NPD: Apple iPhone takes U.S. market share crown with 31 percent; tops Samsung handily

According to The NPD Group, a leading market research company, driven by sales of pre-paid smartphones, total smartphone unit-volume sales rose 9 percent in the second quarter (Q2) of 2012, compared to Q2 2011. While year-over-year post-paid smartphone unit sales were flat, pre-paid smartphone unit volume almost doubled, rising 91 percent year over year.

“Prepaid smartphones are no longer just cheap, also-ran options, focused on older and less capable phones,” said Stephen Baker, vice president of industry analysis at The NPD Group, in the press release. “As the smartphone market matures, and as growth slows, carriers have been smart to aggressively market some of their best current smartphones on a pre-paid basis to a new set of customers, in order to keep sales humming along.”

Based on NPD’s monthly Mobile Phone Track service, the income level of the average smartphone buyer is shifting downward, from middle- and upper-income families, to those with lower annual household incomes. In Q2 2011 24 percent of smartphone buyers had average household incomes of less than $35,000 per year; however, in Q2 2012 that number jumped to 33 percent. This year 71 percent of pre-paid smartphone buyers had an average income less than $35,000, which is a 12 percentage-point rise over the prior year.

Apple and Samsung Top Smartphone Brands

NPD’s research also revealed that the lion’s share of smartphone-market growth is concentrated in the top two brands. In fact Samsung’s and Apple’s combined smartphone unit sales rose 43 percent between Q2 2011 and Q2 2012, as unit sales for other brands fell 16 percent.

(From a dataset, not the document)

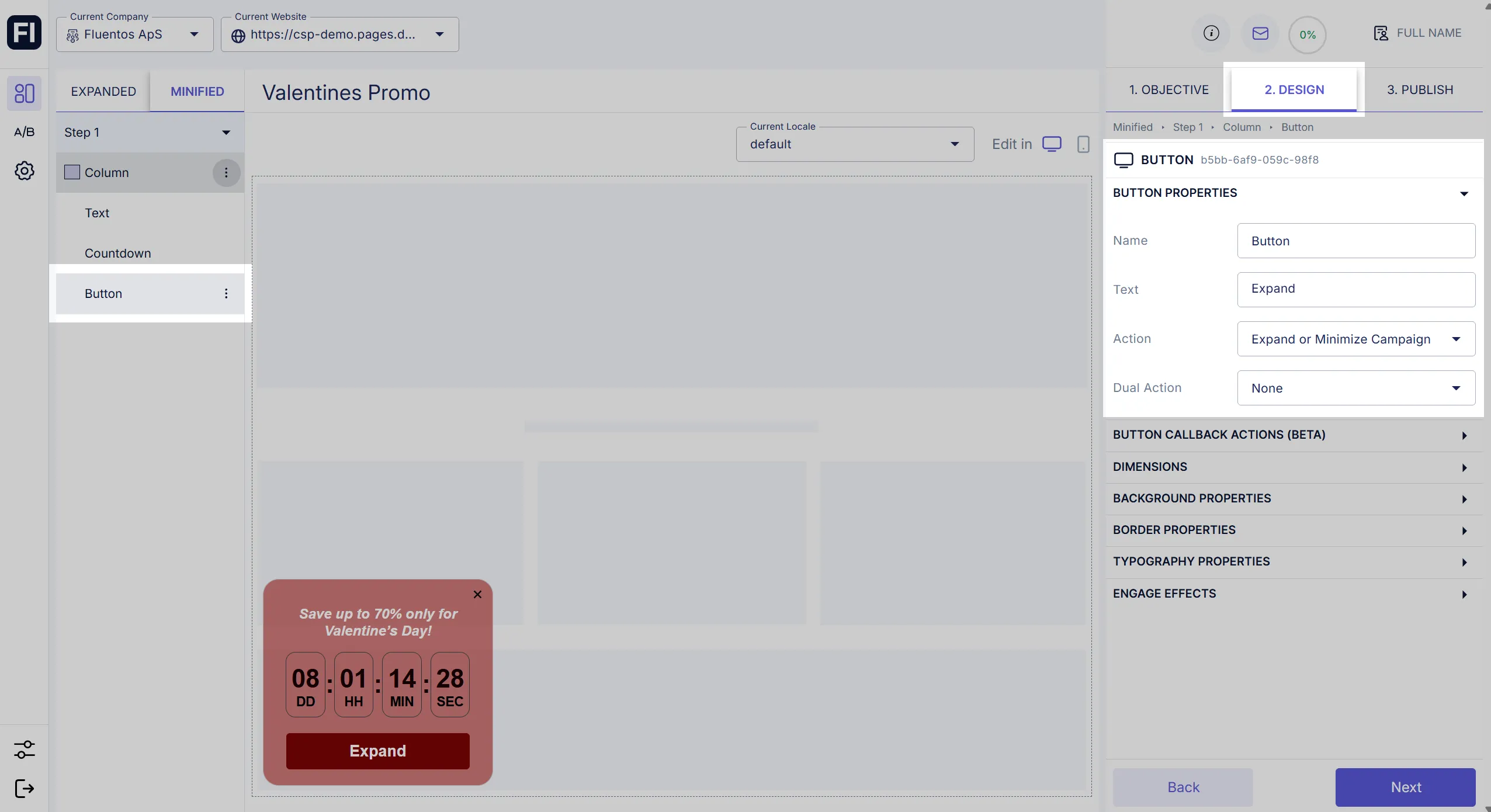Switch to the Expanded tab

According to NPD, the top five smartphone brands, and their market shares, in Q2 were as follows:

1. Apple: 31 percent
2. Samsung: 24 percent
3. HTC: 15 percent
4. Motorola: 12 percent
5. LG: 6 percent

“By concentrating on their best, flagship devices, while at the same time supplementing their volumes with lower priced alternatives, both Apple and Samsung are extending their lead over the other smartphone makers,” said Baker. “To be a share leader means participating in all segments of the market, in order to take advantage of pre-paid and other growth opportunities, while also providing the hero devices that drive customers to your brand.”

NPD: YOY U.S. smartphone growth Q211-Q212

NPD’s Mobile Phone Track and Smartphone Track both report on the activities of U.S. consumers, age 18 and older, who reported purchasing a mobile phone or smartphone. NPD does not track corporate/enterprise mobile phone purchases.

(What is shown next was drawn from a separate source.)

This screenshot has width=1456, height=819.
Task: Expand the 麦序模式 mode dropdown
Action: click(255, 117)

Source: The NPD Group, Inc.


    1. Yea I noticed that too. It closed down slightly over a dollar and then went up about .40 after hours. Then this morning it showed yesterdays close down over $3. I can’t believe it hasn’t been addressed by any media.

  1. For anyone with basic math skills, it is clear that prepaid is a much better deal than contract. While it is a bit difficult to directly compare prepaid monthly plans with those under two-year contracts, in general, plans with similar features are usually twice as much on contract (per month) than on prepaid. Most prepaid carriers offer all-you-can-eat (unlimited all) plans for $50 (with heavy throttling data limits) and more (with less throttling limits). Comparable individual two-year unlimited-all plans from major carriers are well above $100 (when all taxes, fees, assessments and charges are included). Prepaid plans always include all the surcharges and regulatory fees, and only local retail tax is added to the actual plan rate.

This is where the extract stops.